Question écrite n° 13252 de Mme Françoise Laborde (Haute-Garonne - RDSE)

publiée dans le JO Sénat du 28/11/2019 - page 5877

Mme Françoise Laborde attire l'attention de Mme la ministre de l'enseignement supérieur, de la recherche et de l'innovation sur la précarité et les difficultés du statut d'enseignant-chercheur contractuel.
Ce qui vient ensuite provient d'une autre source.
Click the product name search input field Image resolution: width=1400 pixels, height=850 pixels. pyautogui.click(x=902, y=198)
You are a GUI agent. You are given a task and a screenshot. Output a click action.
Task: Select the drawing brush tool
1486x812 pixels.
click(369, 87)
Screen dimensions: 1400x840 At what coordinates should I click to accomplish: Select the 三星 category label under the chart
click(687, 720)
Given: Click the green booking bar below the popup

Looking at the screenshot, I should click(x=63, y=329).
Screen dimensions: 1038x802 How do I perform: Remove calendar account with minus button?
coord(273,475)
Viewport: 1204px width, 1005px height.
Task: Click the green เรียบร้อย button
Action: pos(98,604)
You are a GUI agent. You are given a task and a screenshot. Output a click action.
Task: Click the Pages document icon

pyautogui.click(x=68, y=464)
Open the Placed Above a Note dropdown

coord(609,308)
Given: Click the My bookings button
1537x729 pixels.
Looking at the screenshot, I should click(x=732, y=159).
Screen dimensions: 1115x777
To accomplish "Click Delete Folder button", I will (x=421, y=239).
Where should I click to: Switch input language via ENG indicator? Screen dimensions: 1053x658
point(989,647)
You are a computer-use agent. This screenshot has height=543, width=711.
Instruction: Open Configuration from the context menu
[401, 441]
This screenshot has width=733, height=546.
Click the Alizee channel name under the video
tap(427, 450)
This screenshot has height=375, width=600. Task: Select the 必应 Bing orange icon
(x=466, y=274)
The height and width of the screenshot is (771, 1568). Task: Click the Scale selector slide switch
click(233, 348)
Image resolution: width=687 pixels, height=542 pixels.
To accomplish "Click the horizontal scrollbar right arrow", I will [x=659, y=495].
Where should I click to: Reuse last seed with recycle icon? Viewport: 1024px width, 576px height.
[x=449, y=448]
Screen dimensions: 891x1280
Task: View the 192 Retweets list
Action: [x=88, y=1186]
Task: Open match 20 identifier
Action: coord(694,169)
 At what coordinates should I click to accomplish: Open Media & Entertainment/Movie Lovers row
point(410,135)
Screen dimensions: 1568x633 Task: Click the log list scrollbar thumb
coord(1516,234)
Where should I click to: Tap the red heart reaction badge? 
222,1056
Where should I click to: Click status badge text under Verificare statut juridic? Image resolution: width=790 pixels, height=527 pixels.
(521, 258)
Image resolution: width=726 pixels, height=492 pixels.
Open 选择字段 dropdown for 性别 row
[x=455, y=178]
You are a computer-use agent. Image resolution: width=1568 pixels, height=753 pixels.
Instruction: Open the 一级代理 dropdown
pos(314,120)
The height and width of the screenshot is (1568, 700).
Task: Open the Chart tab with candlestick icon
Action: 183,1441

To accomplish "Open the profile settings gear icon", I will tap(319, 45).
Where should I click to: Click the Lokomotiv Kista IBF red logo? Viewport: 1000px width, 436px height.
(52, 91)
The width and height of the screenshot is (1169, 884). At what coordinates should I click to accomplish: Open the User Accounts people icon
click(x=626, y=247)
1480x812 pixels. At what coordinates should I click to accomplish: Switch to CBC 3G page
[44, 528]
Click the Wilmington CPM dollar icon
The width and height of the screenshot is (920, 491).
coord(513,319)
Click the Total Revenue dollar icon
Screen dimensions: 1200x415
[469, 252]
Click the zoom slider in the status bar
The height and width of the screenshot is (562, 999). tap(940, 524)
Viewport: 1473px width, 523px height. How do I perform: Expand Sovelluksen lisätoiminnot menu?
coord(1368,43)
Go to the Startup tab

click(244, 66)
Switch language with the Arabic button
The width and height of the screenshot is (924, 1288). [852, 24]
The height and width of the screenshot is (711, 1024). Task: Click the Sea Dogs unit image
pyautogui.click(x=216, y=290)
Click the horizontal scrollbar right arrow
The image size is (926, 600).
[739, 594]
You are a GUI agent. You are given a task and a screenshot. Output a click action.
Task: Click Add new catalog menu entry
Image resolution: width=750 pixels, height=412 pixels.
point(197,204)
Les maîtres de conférences sont payés autour de 2 000 euros nets en début de carrière pour un mi-temps d'enseignement et un mi-temps de recherche. Pour assurer le service d'enseignement en raison d'un nombre trop faible d'enseignants titulaires et déjà tous en sur-service, les universités, notamment dans les facultés de sciences sociales souvent sous-dotées, recrutent des contractuels. Si certaines instaurent une égalité de traitement en proposant des contrats d'enseignement et de recherche, d'autres ne proposent que des contrats d'enseignement. Ces derniers demeurent occupés par de jeunes docteurs n'ayant pas encore réussi à obtenir la qualification de maître de conférence. Ils constituent leur seule opportunité valable de rester dans le milieu universitaire.

Ces contrats ne prévoyant aucune activité de recherche, un temps plein d'enseignement correspond donc au double de la charge d'un maître de conférence, ce qui est déraisonnable et c'est pourquoi la plupart des facultés proposent des contrats d'enseignement à temps partiel, soit exactement la même charge qu'un maître de conférence.

Seul l'enseignement étant rémunéré, les activités de recherche, vitales aux jeunes docteurs en attente de qualification pour améliorer leur dossier, sont donc effectuées gratuitement. En résumé, pour un travail équivalent (voire supérieur, considérant la pression du dossier académique à parfaire), et après dix années d'études elles aussi précaires, les enseignants contractuels bénéficient d'un salaire deux fois moindre que les maîtres de conférence, la plupart du temps inférieur au salaire minimum interprofessionnel de croissance (SMIC).

En conséquence, elle demande au Gouvernement s'il envisage, et comment, de faire évoluer cette situation dramatique pour de nombreux jeunes docteurs en début de carrière.



En attente de réponse du Ministère de l'enseignement supérieur, de la recherche et de l'innovation.